QSync: Quantization-Minimized Synchronous Distributed Training Across Hybrid Devices
Journal:
arXiv
Published Date:
Jul 2, 2024
Abstract
A number of production deep learning clusters have attempted to explore
inference hardware for DNN training, at the off-peak serving hours with many
inference GPUs idling. Conducting DNN training with a combination of
heterogeneous training and inference GPUs, known as hybrid device training,
presents considerable challenges due to disparities in compute capability and
significant differences in memory capacity. We propose QSync, a training system
that enables efficient synchronous data-parallel DNN training over hybrid
devices by strategically exploiting quantized operators. According to each
device's available resource capacity, QSync selects a quantization-minimized
setting for operators in the distributed DNN training graph, minimizing model
accuracy degradation but keeping the training efficiency brought by
quantization. We carefully design a predictor with a bi-directional
mixed-precision indicator to reflect the sensitivity of DNN layers on
fixed-point and floating-point low-precision operators, a replayer with a
neighborhood-aware cost mapper to accurately estimate the latency of
distributed hybrid mixed-precision training, and then an allocator that
efficiently synchronizes workers with minimized model accuracy degradation.

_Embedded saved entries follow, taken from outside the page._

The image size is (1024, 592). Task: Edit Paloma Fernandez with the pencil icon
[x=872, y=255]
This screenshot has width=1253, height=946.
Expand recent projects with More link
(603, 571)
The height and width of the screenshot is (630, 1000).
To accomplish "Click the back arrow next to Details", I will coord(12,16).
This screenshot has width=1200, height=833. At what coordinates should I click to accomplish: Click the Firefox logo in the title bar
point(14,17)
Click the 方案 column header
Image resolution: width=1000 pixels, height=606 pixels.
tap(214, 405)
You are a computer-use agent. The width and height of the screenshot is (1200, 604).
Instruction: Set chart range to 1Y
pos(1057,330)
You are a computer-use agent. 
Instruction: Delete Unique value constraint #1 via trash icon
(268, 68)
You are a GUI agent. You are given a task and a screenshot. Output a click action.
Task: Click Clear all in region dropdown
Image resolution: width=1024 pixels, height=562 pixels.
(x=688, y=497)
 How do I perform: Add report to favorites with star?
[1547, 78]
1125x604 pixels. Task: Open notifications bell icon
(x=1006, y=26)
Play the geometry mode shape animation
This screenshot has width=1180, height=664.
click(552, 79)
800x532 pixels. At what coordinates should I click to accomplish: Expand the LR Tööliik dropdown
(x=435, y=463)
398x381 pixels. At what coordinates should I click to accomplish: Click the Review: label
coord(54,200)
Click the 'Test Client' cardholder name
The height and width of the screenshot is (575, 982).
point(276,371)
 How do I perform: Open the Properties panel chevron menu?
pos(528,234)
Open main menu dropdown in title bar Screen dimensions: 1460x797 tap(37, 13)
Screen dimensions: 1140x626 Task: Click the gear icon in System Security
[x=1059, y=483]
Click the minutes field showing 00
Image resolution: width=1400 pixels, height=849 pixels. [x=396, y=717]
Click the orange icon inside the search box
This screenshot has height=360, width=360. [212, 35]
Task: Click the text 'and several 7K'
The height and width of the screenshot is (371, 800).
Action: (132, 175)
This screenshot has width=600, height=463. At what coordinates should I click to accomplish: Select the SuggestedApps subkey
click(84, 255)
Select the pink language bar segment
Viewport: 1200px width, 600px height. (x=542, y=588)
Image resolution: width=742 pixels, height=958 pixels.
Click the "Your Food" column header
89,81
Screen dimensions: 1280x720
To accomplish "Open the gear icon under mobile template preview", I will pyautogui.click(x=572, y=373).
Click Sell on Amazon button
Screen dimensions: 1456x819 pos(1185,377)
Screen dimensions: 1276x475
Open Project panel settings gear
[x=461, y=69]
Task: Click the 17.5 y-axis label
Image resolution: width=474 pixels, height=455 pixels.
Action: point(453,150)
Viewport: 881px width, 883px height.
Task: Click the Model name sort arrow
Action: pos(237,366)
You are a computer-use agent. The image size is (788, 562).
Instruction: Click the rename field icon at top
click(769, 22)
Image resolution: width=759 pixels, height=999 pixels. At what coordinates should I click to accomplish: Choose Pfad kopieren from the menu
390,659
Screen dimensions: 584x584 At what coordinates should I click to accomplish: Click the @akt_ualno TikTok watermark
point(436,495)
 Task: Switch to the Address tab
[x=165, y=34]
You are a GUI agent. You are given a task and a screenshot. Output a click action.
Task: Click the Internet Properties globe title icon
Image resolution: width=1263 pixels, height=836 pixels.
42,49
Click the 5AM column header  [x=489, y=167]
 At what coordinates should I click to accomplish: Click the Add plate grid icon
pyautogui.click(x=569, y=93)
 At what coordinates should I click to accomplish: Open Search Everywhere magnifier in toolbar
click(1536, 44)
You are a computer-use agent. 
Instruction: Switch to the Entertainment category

QSync bridges the computational graph on PyTorch to an optimized backend for
quantization kernel performance and flexible support for various GPU
architectures. Extensive experiments show that QSync's predictor can accurately
simulate distributed mixed-precision training with <5% error, with a consistent
0.27-1.03% accuracy improvement over the from-scratch training tasks compared
to uniform precision.